L'hypocrisie des fournisseurs d'intelligence artificielle est donc totale. Ils veulent le beurre et l'argent du beurre. D'un côté, ils dirigent de prestigieux comités pour l'authenticité numérique, de l'autre, ils fuient toute responsabilité face à leurs machines à désinformation, tout simplement parce que ces algorithmes sont extrêmement lucratifs. OpenAI génère d'énormes revenus en vendant des abonnements pour contourner les limites de génération de ses modèles. Meta prépare des fonctionnalités premium basées sur l'IA et inonde ses propres réseaux de contenus entièrement synthétiques. Google promet publiquement de nettoyer YouTube de la bouillie générée par ordinateur tout en incitant agressivement les vidéastes à utiliser ses propres modèles algorithmiques durant le montage.
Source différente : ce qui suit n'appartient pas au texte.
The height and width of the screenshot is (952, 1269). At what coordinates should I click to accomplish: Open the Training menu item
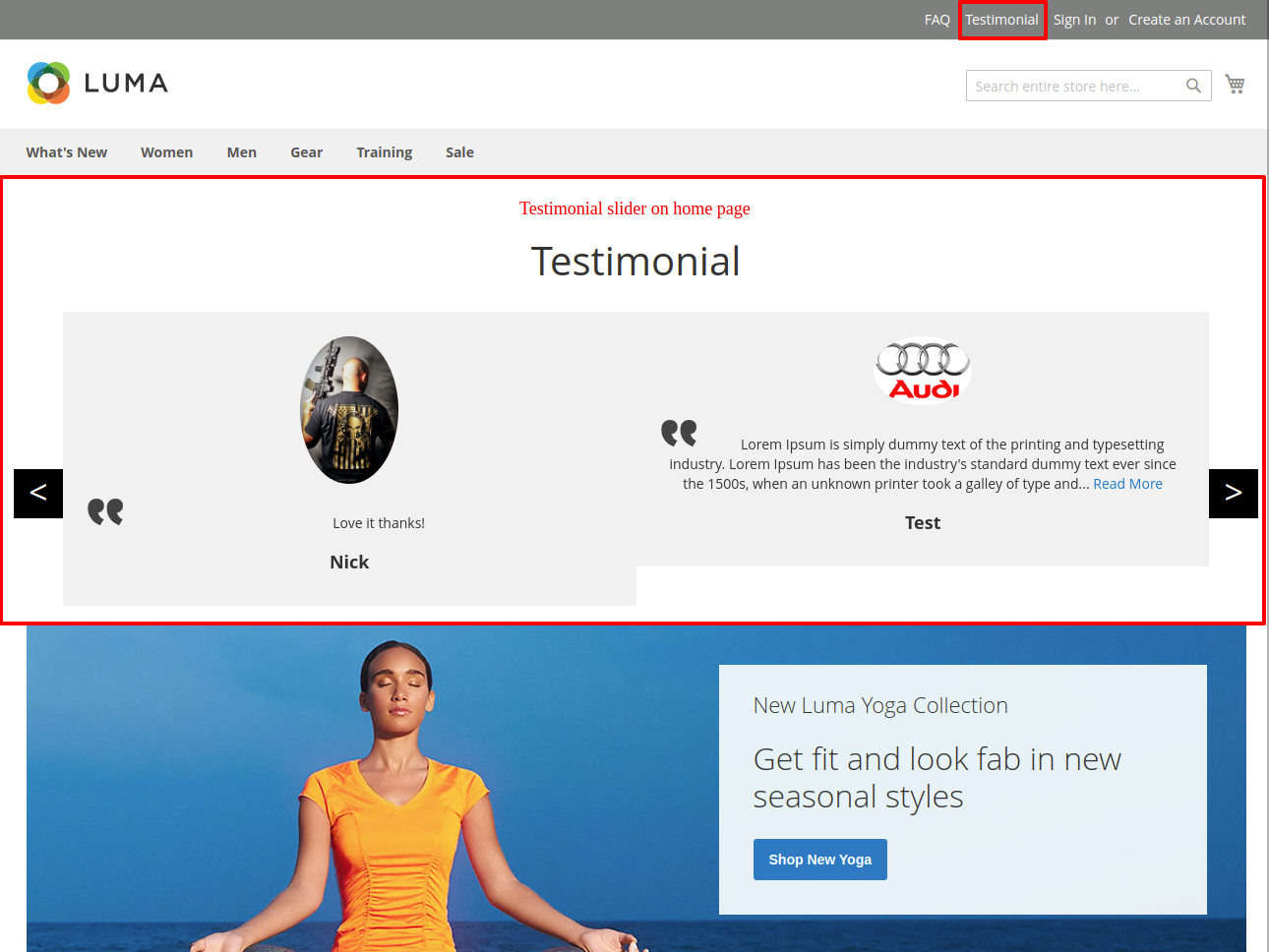384,152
Comme le soulignent plusieurs experts en cybersécurité, les réseaux sociaux ont en réalité adopté les deepfakes avec un enthousiasme non dissimulé. Pourquoi un tel paradoxe ? Parce que ce contenu artificiel, souvent bizarre, clivant ou provocateur, génère un engagement massif. Il retient l'attention des utilisateurs, suscite la controverse et permet in fine de vendre beaucoup plus d'espaces publicitaires. Les mesures préventives claironnées dans les communiqués de presse ne sont qu'une façade sophistiquée destinée à rassurer le grand public et à éloigner les législateurs.
Les efforts actuels pour prouver de manière irréfutable l'authenticité de ce que nous voyons en ligne semblent voués à l'échec. Le système actuel s'apparente à un code d'honneur glorifié qui n'a jamais eu la moindre chance de vaincre l'industrie de la falsification à grande échelle. Face à ce constat d'échec cuisant, les réseaux sociaux commencent à changer de narration, affirmant qu'il faudra désormais juger non plus le contenu en lui-même, mais la réputation de la personne qui le publie. Pourtant, si naviguer dans un océan infini de faussetés générées par des machines était aussi simple, les systèmes de modération communautaire nous auraient sauvés depuis bien longtemps. La triste vérité, c'est que tout ce qui permettrait d'identifier clairement et systématiquement les contenus synthétiques va directement à l'encontre des intérêts financiers vitaux des entreprises qui parient aujourd'hui des milliards sur l'intelligence artificielle.